Filmmakers across Asia are examining ways to work closer together, the backers of forthcoming historical epic “Battle of Wits” said Sunday.
The list of nationalities for the pic’s cast, crew and investors reads like a geography lesson on Asia and the successful cooperation between countries on the pic could be a template for future projects in the region.
“Commercial success is important but how this film was produced is important also and this is a model for co-production in Asia,” Lee Joo-ick, CEO of Korean investment team Boram, told a producer’s workshop at the Pusan Intl. Film Festival. “This will lead to more favorable responses from investors,” he predicted.
Panel also discussed the positives of co-productions and how they could help create invaluable synergies; the “Wits” investment split was 35% Japan, 30% China with South Korea and Hong Kong putting up 15% apiece.
The crew is similarly cosmopolitan: Helmer Jacob Cheung and star Andy Lau are from Hong Kong while co-stars include Korean thesp Ahn Sung-ki, Taiwan’s Nicholas Wu, and Fan Bingbing and Wang Zhiwen are from China.
The pan-regional dimension extended to the making of the movie itself.
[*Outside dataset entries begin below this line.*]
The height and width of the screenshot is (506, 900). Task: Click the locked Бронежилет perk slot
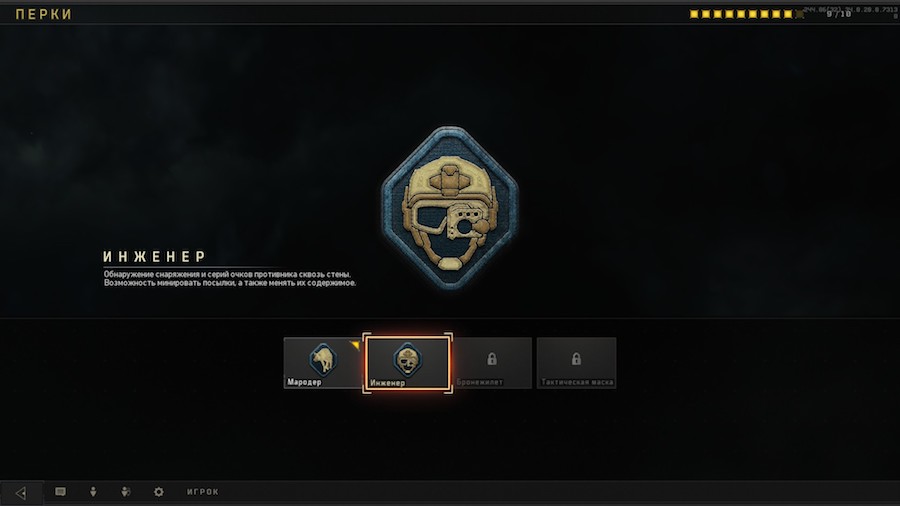pos(492,363)
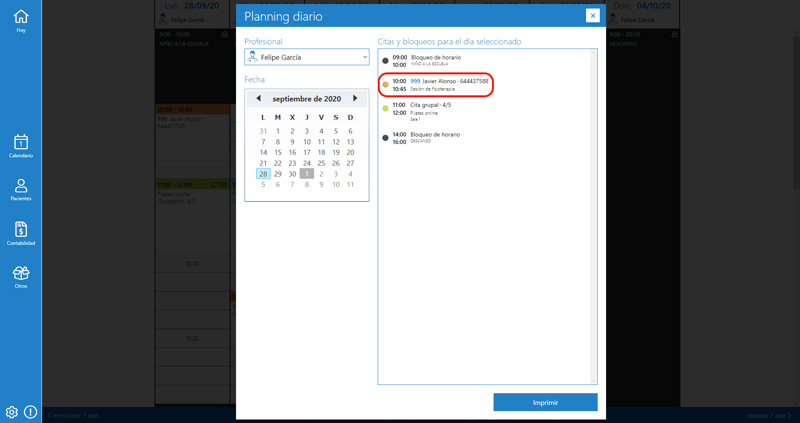Click the orange dot of 10:00 appointment
This screenshot has height=423, width=800.
(386, 85)
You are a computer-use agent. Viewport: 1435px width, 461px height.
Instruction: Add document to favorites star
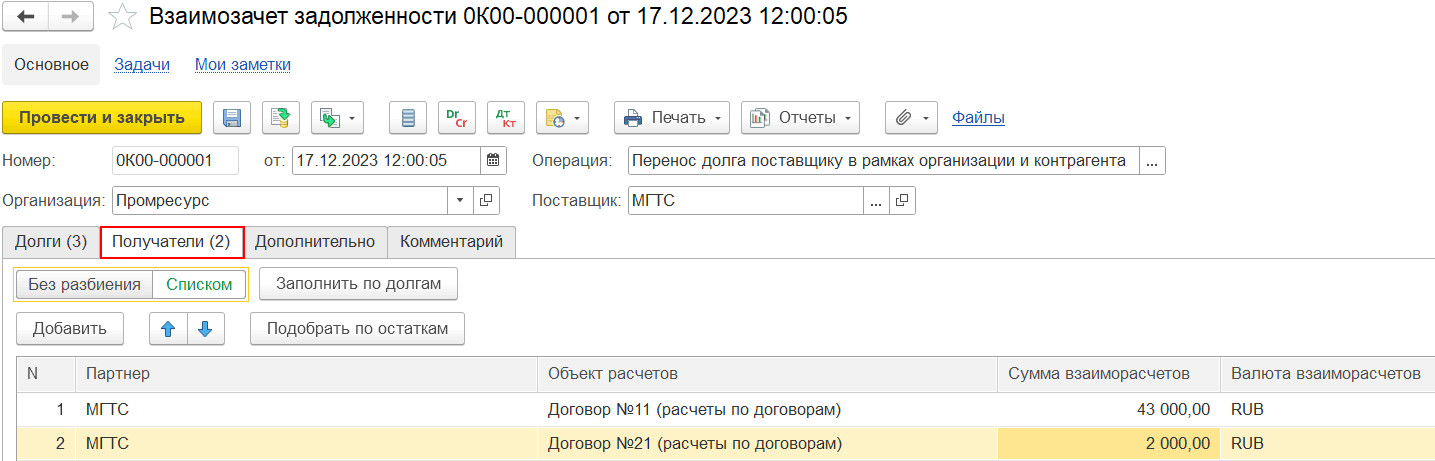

It was shot in China and post-production was done in Beijing, Japan, Hong Kong and Thailand.
Hong Kong’s Sundream Motion Pictures also put up coin, while also on board are Hong Kong- and Amsterdam-based sales agent Fortissimo Films and Japanese distrib Comstock.
Iseki Satoru of Hong Kong-based World Top, said the key to the project’s success was mutual trust.
“It’s too early to say if it will be a blockbuster but we’re very proud of the fact it’s an all-Asian production,” he said. ” ‘Battle of Wits’ was made the Asian way, with a relatively small number of contracts. Profits were divided according to investment and the investors in each region are also the distributors, so they are each working hard to distribute the film.”
Trust was all the more important on “Battle” as the pic did not have a completion bond. Instead, the producers created World Top especially to make the movie.
“The completion bond was not used and this is a great example of the Asian way. You can’t recommend the use of a completion bond every time because it involves subsequent issues. When you need to borrow money, you need a completion bond, but we had no trouble with the investment,” said Satoru.
Wang Zhonglei of Huayi Bros. said the investment model whereby the producers were also the distributors in their territories made the deal-making process.
“In this movie everything went smoothly because every one of the investors was participating,” said Wang, who will cooperate with other Asian nations on his company’s forthcoming pic, “The Assembly,” helmed by Feng Xiaogang.
Cooperation with Huayi Bros., which is increasingly powerful in China, made it easier for the pic to gain access to the Chinese market, which is growing in importance to Asian producers. This was particularly important when it came to piracy in China. The producers hope to get around this by launching the movie day-and-date in China and Hong Kong on Nov. 23.